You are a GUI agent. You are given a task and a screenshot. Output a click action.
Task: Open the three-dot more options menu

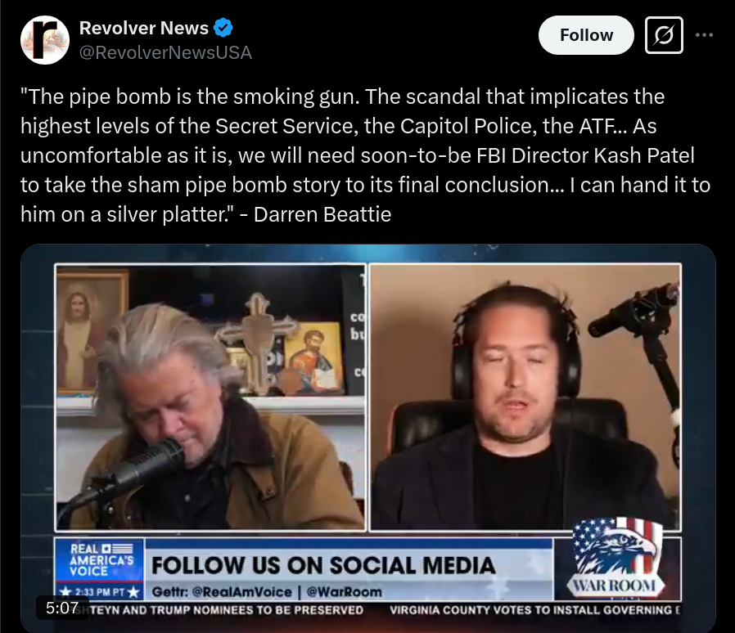tap(704, 35)
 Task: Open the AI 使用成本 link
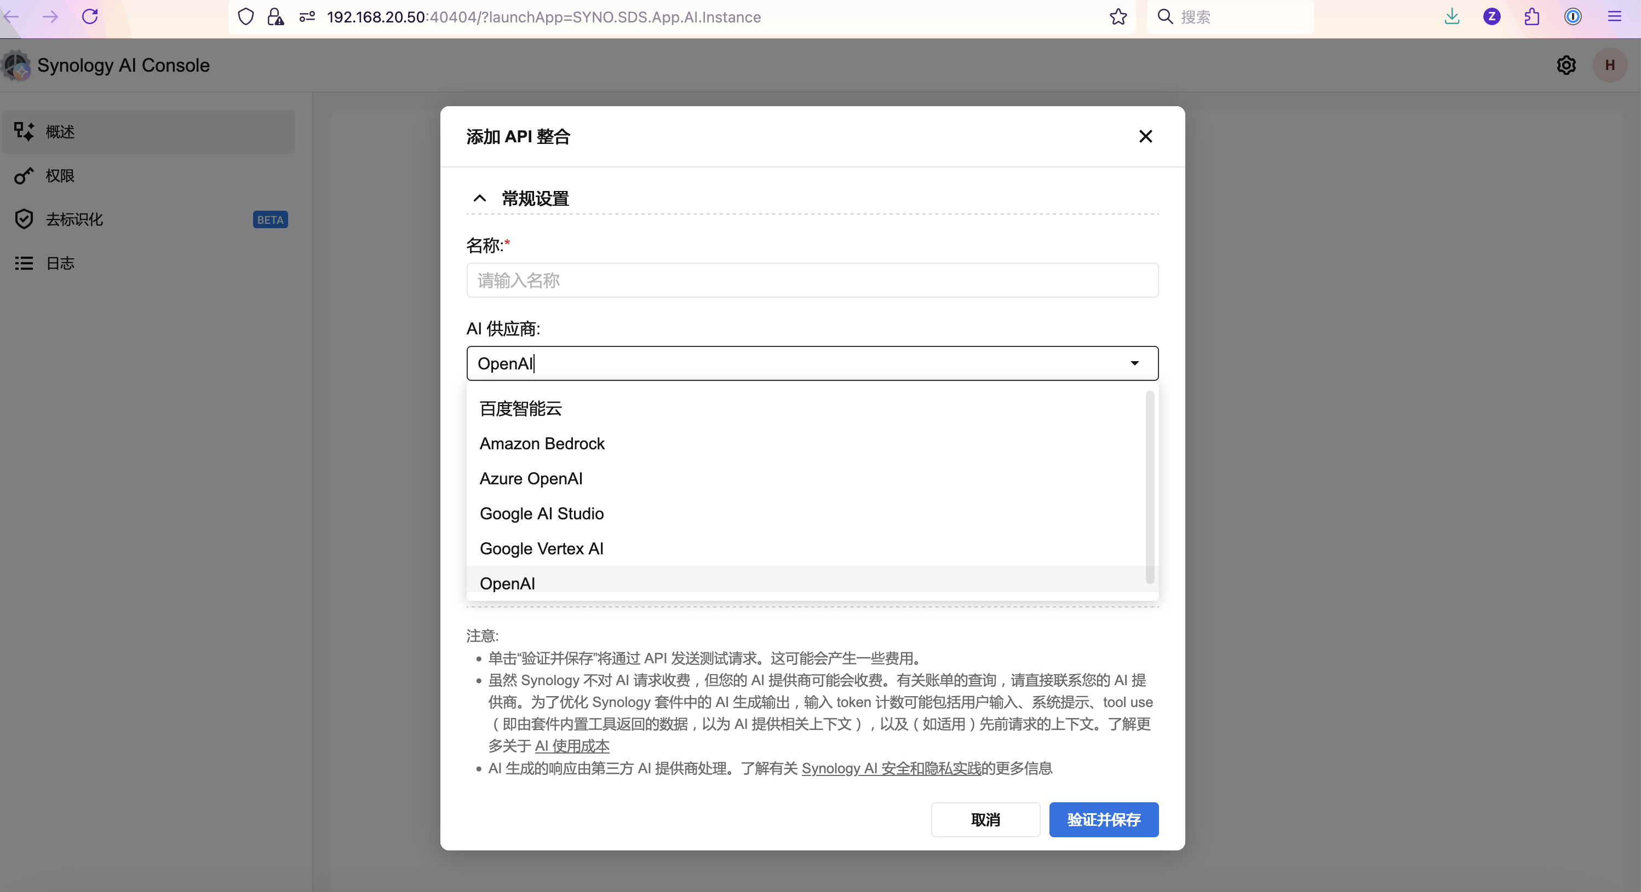click(571, 746)
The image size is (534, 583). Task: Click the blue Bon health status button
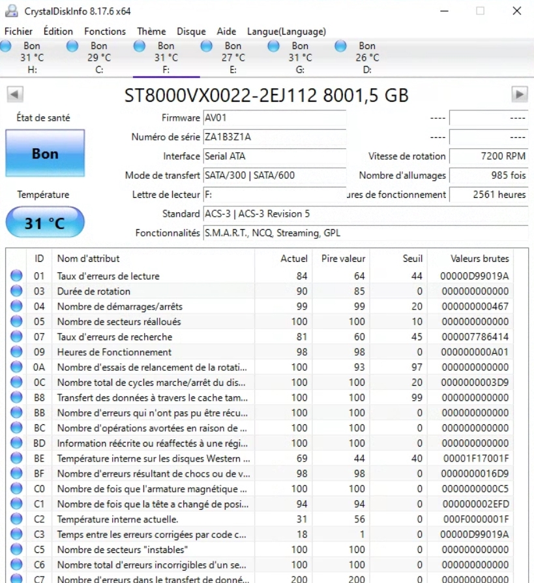click(45, 154)
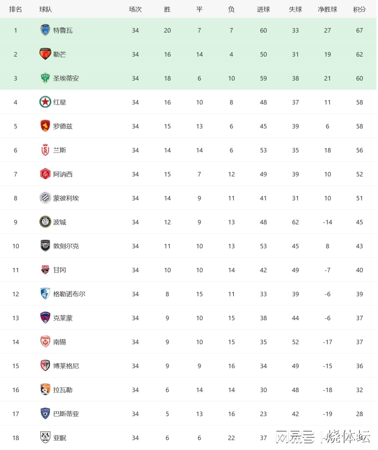Click the 勒芒 team logo

45,54
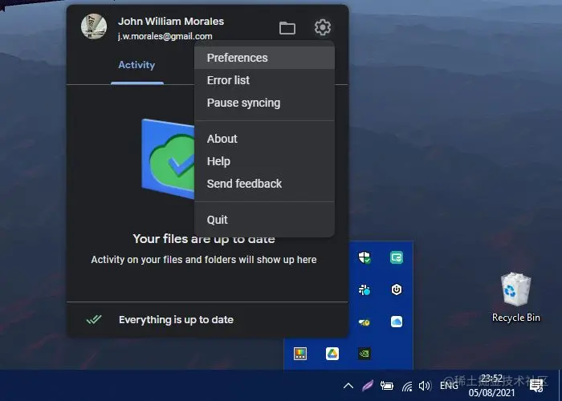This screenshot has height=401, width=562.
Task: Click the settings gear icon
Action: click(x=323, y=27)
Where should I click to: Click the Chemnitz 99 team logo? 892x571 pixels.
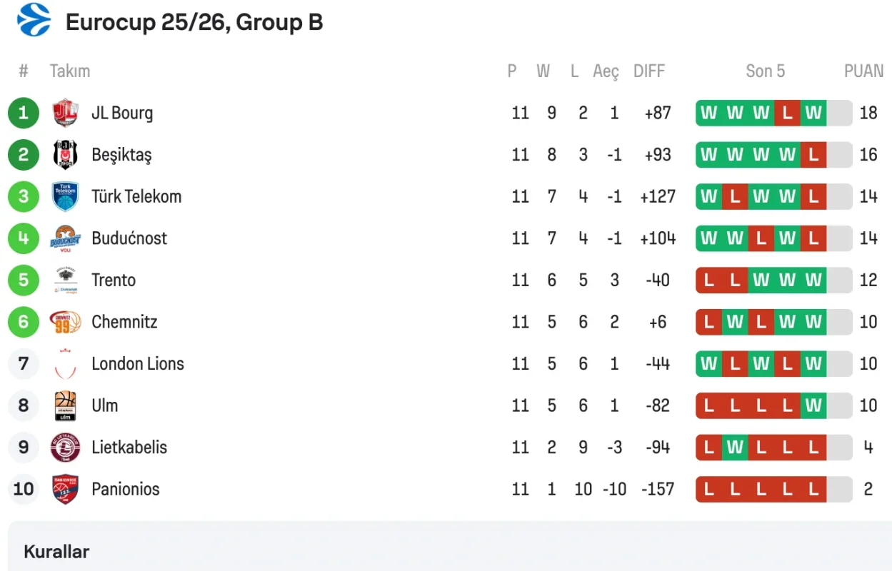[65, 322]
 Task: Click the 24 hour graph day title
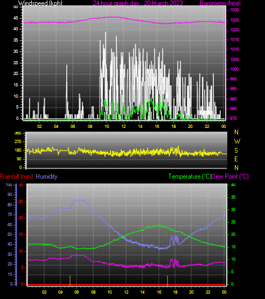pyautogui.click(x=138, y=3)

Exercise instructions >>
Reproduce verbatim the stretch of the data from the line containing "Where should I" through the end of the data, leaving out the pictures.

Exercise answer >>
Where should I click to: Click the Chemnitz 99 team logo? 892x571 pixels.
[65, 322]
 Task: Click the 24 hour graph day title
pyautogui.click(x=138, y=3)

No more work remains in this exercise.